Records from a data source:
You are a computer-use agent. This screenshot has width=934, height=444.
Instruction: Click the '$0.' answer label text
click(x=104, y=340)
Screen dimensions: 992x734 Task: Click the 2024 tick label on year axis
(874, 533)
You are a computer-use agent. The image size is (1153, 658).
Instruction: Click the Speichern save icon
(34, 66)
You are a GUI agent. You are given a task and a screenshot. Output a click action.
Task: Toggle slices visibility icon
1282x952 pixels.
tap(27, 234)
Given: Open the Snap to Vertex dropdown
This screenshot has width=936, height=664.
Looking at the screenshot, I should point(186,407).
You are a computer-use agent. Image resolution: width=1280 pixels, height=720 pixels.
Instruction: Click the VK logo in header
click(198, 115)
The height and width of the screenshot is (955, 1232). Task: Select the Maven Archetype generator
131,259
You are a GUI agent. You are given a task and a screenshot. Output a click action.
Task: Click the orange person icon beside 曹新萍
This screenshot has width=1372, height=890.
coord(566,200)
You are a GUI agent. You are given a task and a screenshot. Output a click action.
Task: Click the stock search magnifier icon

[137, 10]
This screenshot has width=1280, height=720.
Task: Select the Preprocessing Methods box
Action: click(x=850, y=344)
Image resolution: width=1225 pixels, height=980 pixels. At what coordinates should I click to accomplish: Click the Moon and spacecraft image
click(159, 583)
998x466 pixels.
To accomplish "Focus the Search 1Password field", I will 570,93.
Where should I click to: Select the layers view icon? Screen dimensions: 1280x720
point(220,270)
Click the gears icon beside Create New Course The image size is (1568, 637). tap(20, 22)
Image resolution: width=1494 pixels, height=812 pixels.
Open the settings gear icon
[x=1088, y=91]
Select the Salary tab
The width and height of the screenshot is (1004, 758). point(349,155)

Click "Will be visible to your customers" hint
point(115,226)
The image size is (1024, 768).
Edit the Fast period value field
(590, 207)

> **Problem requirements**
Nothing may be left out: return each entry exactly as it reads.

> **Answer below**
You are a computer-use agent. This screenshot has width=934, height=444.
Instruction: Click the '$0.' answer label text
click(x=104, y=340)
Screen dimensions: 992x734 Task: Click the 2024 tick label on year axis
(874, 533)
You are a computer-use agent. The image size is (1153, 658).
Instruction: Click the Speichern save icon
(34, 66)
You are a GUI agent. You are given a task and a screenshot. Output a click action.
Task: Toggle slices visibility icon
1282x952 pixels.
tap(27, 234)
Given: Open the Snap to Vertex dropdown
This screenshot has width=936, height=664.
Looking at the screenshot, I should point(186,407).
You are a computer-use agent. Image resolution: width=1280 pixels, height=720 pixels.
Instruction: Click the VK logo in header
click(198, 115)
The height and width of the screenshot is (955, 1232). Task: Select the Maven Archetype generator
131,259
You are a GUI agent. You are given a task and a screenshot. Output a click action.
Task: Click the orange person icon beside 曹新萍
This screenshot has width=1372, height=890.
coord(566,200)
You are a GUI agent. You are given a task and a screenshot. Output a click action.
Task: Click the stock search magnifier icon

[137, 10]
This screenshot has width=1280, height=720.
Task: Select the Preprocessing Methods box
Action: click(x=850, y=344)
Image resolution: width=1225 pixels, height=980 pixels. At what coordinates should I click to accomplish: Click the Moon and spacecraft image
click(159, 583)
998x466 pixels.
To accomplish "Focus the Search 1Password field", I will 570,93.
Where should I click to: Select the layers view icon? Screen dimensions: 1280x720
point(220,270)
Click the gears icon beside Create New Course The image size is (1568, 637). tap(20, 22)
Image resolution: width=1494 pixels, height=812 pixels.
Open the settings gear icon
[x=1088, y=91]
Select the Salary tab
The width and height of the screenshot is (1004, 758). point(349,155)

Click "Will be visible to your customers" hint
point(115,226)
The image size is (1024, 768).
Edit the Fast period value field
(590, 207)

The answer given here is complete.